Most likely one of three things: treat fatigue (used too frequently at the same time and place), the bag is old and has lost aroma, or the dog has a health issue affecting appetite or sense of smell. Treat fatigue is the most common cause and is easily addressed by rotating treats or reducing frequency.
In this article
Treat fatigue: the most common cause
Dogs can become desensitized to a treat when it is used so frequently and predictably that its value decreases. This is particularly common when the same treat is used for every training session, every day, for weeks or months without variation. The dog is not broken — it is doing exactly what operant conditioning predicts: the reward value adjusts to what is reliably available.
Signs that this is the issue: the dog still eats the treats when hungry but shows less enthusiasm at training time; the dog is generally food-motivated for other things; behavior the dog used to perform eagerly for the treat now requires more prompting. This is treat satiation or treat inflation, not a health issue.
Check the bag first
Before assuming the problem is behavioral, open the bag and smell it. Older bags with diminished aroma — whether from the bag being open for months, stored in warm conditions, or simply past their quality window — will fail to motivate a scent-driven animal. If the bag smells mildly meaty rather than intensely so, or if it has any off or rancid smell, the treat may simply be past its prime. Try a fresh bag from a new sealed pouch and see if the dog's response changes.
Also check the texture: snap a piece. Fresh treats break with a clean crack and are fully dry. Treats that have rehydrated will be slightly soft or chewy and will have reduced palatability. Old rehydrated treats often get rejected even by dogs who loved them when fresh.
Health reasons a dog loses interest in treats
Sudden loss of interest in food — any food, including high-value treats — can indicate: nausea (from a variety of causes), dental pain making chewing uncomfortable, a systemic illness reducing appetite, or loss of olfactory function (common in older dogs, sometimes a sign of respiratory or neurological issues). If your dog is also showing other signs — lethargy, reduced interest in normal meals, vomiting, or other behavioral changes — a vet visit is appropriate.
An otherwise healthy dog that still eats its meals enthusiastically but seems uninterested in treats is much more likely experiencing treat fatigue than a health issue.
Strategies to rebuild treat value
Rotation: use 2–3 different high-value treats in alternation rather than relying on one. Stewart liver on Monday, Vital Essentials chicken on Wednesday, a bit of real cheese on Friday. Variety maintains motivation because no single item becomes completely predictable.

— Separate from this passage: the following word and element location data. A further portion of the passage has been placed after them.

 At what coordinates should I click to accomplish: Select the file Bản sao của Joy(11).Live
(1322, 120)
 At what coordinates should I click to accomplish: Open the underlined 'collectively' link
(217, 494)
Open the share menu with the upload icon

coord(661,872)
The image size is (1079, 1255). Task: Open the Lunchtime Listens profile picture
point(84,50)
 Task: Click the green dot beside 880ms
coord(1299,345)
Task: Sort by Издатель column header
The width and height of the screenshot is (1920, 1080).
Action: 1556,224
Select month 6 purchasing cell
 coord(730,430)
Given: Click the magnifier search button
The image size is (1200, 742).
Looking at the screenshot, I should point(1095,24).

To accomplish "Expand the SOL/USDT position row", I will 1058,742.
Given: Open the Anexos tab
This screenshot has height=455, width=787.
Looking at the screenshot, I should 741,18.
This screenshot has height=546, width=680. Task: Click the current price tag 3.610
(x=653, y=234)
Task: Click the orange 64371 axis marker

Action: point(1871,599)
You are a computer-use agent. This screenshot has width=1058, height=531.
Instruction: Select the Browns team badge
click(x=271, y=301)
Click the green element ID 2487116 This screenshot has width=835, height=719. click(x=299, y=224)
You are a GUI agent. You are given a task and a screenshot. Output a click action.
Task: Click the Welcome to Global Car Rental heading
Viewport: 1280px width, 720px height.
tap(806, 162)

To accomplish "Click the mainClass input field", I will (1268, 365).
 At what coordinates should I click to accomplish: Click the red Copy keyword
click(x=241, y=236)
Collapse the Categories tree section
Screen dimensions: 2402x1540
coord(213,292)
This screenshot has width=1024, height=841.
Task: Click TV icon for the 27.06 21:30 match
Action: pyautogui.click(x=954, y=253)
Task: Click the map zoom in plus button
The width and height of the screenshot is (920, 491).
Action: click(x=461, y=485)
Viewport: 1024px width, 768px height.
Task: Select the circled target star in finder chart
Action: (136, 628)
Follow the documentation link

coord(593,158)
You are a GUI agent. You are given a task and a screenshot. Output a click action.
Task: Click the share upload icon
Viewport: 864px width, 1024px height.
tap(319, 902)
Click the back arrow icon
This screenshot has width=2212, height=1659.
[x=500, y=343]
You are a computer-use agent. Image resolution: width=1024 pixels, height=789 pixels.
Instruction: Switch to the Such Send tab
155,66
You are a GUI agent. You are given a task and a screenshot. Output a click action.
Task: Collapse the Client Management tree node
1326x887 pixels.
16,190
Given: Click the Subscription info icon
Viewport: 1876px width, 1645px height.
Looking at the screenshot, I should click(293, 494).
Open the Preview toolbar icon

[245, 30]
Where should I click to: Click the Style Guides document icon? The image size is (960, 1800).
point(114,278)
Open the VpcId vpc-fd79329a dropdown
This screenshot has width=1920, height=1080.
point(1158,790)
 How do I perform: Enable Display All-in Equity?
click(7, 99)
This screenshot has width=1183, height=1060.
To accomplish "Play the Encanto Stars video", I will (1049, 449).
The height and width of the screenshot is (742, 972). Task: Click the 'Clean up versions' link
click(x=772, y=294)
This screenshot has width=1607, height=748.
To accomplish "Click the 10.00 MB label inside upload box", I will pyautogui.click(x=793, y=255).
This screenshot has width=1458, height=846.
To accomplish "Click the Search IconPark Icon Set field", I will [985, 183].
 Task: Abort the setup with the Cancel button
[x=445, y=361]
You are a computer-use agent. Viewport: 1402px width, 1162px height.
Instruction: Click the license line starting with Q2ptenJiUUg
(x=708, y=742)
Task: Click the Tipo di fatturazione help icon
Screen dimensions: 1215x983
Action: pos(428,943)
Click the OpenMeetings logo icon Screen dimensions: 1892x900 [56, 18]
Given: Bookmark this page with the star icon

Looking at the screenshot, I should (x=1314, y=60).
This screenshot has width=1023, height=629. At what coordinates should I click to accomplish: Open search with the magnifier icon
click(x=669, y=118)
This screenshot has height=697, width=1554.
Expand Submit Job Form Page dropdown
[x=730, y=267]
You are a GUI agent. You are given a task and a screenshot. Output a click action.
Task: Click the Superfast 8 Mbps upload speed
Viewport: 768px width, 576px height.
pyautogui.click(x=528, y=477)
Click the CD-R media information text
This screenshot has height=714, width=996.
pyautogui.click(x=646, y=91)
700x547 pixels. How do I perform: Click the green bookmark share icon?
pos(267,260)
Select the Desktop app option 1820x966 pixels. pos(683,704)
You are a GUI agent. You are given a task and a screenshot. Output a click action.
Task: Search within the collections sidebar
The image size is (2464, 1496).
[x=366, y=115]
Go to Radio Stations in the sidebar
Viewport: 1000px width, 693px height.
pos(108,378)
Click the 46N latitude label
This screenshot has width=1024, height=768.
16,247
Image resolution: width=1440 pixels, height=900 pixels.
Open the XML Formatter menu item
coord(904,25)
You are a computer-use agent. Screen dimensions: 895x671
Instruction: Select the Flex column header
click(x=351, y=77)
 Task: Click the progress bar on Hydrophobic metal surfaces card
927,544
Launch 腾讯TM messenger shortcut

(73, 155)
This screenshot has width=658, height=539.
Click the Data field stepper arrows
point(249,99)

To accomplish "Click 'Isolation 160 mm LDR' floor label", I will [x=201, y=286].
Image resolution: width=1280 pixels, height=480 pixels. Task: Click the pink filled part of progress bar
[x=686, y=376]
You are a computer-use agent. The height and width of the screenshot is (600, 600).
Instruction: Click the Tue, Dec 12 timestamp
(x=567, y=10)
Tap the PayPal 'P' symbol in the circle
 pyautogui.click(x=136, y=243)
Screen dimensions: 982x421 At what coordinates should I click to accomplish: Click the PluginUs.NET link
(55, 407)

Scarcity: reduce treat frequency temporarily. If you have been giving 40 pieces per day during training, cut to 10 for two weeks. Scarcity restores value — something that appears less often becomes more exciting when it does appear.
Context variation: change where and when treats are used. A treat given only in the kitchen during formal training becomes associated with that specific context. Using it occasionally in novel environments resets the novelty and can reinvigorate interest.
When loss of interest means something more serious
Contact your vet if: the dog shows reduced interest in its regular meals as well as treats; there are other signs of illness (lethargy, vomiting, weight loss); the dog is suddenly reluctant to chew anything, suggesting possible dental pain; or the dog is a senior and appetite changes may indicate age-related health decline. A sudden behavioral change in a previously food-motivated dog often has a medical explanation worth investigating.